Generalized-strain mesh-free formulation
The generalized-strain mesh-free (GSMF) formulation is a local meshfree method in the field of numerical analysis, completely integration free, working as a weighted-residual weak-form collocation. This method was first presented by Oliveira and Portela (2016),[1] in order to further improve the computational efficiency of meshfree methods in numerical analysis. Local meshfree methods are derived through a weighted-residual formulation which leads to a local weak form that is the well known work theorem of the theory of structures. In an arbitrary local region, the work theorem establishes an energy relationship between a statically-admissible stress field and an independent kinematically-admissible strain field. Based on the independence of these two fields, this formulation results in a local form of the work theorem that is reduced to regular boundary terms only, integration-free and free of volumetric locking. Advantages over finite element methods are that GSMF doesn't rely on a grid, and is more precise and faster when solving bi-dimensional problems. When compared to other meshless methods, such as rigid-body displacement mesh-free (RBDMF) formulation, the element-free Galerkin (EFG)[2] and the meshless local Petrov-Galerkin finite volume method (MLPG FVM);[3] GSMF proved to be superior not only regarding the computational efficiency, but also regarding the accuracy.[4]

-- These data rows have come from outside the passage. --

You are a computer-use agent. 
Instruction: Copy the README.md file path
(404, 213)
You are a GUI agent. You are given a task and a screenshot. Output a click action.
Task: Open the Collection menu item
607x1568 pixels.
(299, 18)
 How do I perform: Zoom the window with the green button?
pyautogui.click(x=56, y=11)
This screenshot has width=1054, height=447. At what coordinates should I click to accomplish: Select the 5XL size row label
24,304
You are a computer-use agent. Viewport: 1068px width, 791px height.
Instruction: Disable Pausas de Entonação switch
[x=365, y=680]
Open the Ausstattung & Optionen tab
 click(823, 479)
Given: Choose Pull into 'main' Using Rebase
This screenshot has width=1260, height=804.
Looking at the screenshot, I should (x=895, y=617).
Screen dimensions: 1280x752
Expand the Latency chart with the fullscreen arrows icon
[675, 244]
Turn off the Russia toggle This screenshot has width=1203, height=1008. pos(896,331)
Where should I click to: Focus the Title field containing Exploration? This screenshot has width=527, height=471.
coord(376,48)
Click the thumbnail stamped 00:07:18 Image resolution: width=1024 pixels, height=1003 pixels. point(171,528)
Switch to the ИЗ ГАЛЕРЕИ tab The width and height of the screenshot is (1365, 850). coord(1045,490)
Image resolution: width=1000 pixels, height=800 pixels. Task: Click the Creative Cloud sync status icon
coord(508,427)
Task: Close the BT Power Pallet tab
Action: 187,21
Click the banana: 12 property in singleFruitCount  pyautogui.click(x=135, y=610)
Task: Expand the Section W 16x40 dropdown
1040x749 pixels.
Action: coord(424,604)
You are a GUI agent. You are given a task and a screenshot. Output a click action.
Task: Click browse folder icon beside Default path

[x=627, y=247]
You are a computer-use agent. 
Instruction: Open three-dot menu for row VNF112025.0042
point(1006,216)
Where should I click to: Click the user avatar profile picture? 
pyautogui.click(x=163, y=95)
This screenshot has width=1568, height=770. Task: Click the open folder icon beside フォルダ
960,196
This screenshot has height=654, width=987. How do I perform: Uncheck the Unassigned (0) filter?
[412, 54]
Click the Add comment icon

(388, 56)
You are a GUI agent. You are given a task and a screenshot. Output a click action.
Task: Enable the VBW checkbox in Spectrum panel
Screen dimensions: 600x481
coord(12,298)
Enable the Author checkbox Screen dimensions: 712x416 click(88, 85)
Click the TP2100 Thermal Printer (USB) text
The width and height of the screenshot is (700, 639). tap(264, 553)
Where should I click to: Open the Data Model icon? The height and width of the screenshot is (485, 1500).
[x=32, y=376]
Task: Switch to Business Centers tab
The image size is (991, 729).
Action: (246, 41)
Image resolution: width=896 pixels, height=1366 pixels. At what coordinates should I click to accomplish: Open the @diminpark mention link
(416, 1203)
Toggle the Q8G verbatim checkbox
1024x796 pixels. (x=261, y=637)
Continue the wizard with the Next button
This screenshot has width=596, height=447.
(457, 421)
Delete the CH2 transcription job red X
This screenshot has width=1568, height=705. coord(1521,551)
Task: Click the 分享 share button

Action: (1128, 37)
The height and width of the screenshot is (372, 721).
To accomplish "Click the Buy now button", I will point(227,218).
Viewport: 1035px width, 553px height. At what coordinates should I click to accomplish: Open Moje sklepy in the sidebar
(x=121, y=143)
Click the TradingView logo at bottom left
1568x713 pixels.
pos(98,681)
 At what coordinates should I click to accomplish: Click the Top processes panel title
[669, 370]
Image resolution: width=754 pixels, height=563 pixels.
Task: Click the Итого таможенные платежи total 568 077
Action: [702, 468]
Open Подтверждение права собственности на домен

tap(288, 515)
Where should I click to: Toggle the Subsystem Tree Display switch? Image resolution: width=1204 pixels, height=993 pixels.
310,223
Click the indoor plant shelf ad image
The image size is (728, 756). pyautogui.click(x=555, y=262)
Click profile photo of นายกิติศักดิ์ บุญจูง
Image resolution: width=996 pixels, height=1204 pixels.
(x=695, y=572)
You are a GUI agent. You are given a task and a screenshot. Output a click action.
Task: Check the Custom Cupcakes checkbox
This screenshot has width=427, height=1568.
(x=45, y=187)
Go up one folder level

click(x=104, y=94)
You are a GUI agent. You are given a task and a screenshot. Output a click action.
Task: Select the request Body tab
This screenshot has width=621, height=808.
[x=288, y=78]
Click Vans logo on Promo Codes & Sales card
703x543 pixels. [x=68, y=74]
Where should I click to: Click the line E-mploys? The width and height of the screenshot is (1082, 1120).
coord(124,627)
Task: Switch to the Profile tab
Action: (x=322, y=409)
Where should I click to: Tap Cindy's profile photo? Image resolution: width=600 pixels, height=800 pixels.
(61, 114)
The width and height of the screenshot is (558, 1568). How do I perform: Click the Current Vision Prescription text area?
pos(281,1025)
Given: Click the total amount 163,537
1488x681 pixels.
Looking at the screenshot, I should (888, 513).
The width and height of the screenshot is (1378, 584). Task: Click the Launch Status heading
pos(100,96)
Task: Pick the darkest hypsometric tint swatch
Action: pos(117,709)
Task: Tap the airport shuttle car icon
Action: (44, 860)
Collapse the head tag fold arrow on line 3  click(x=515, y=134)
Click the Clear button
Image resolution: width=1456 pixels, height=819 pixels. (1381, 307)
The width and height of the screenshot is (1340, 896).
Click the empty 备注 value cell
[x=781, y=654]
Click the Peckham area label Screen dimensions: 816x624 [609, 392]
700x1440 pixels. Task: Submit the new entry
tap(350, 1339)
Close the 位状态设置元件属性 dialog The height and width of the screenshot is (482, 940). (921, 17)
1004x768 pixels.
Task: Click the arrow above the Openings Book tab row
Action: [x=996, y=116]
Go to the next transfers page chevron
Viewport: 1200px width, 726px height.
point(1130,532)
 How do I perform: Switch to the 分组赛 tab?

The moving least squares (MLS) approximation of the elastic field is used on this local meshless formulation.
Formulation
In the local form of the work theorem, equation:
- [math]\displaystyle{ \int_{\Gamma_Q} \mathbf{t}^T \mathbf{u}^{*} d\Gamma + \int_{\Omega_Q} \mathbf{b}^{T} \mathbf{u}^{*} d\Omega = \int_{\Omega_Q} \boldsymbol{\sigma}^T \boldsymbol{\varepsilon}^{*} d\Omega. }[/math]
The displacement field [math]\displaystyle{ \mathbf{u}^{*} }[/math], was assumed as a continuous function leading to a regular integrable function that is the kinematically-admissible strain field [math]\displaystyle{ \boldsymbol{\varepsilon}^{*} }[/math]. However, this continuity assumption on [math]\displaystyle{ \mathbf{u}^{*} }[/math], enforced in the local form of the work theorem, is not absolutely required but can be relaxed by convenience, provided [math]\displaystyle{ \boldsymbol{\varepsilon}^{*} }[/math] can be useful as a generalized function, in the sense of the theory of distributions, see Gelfand and Shilov.[5] Hence, this formulation considers that the displacement field [math]\displaystyle{ \mathbf{u}^{*} }[/math], is a piecewise continuous function, defined in terms of the Heaviside step function and therefore the corresponding strain field [math]\displaystyle{ \boldsymbol{\varepsilon}^{*} }[/math], is a generalized function defined in terms of the Dirac delta function.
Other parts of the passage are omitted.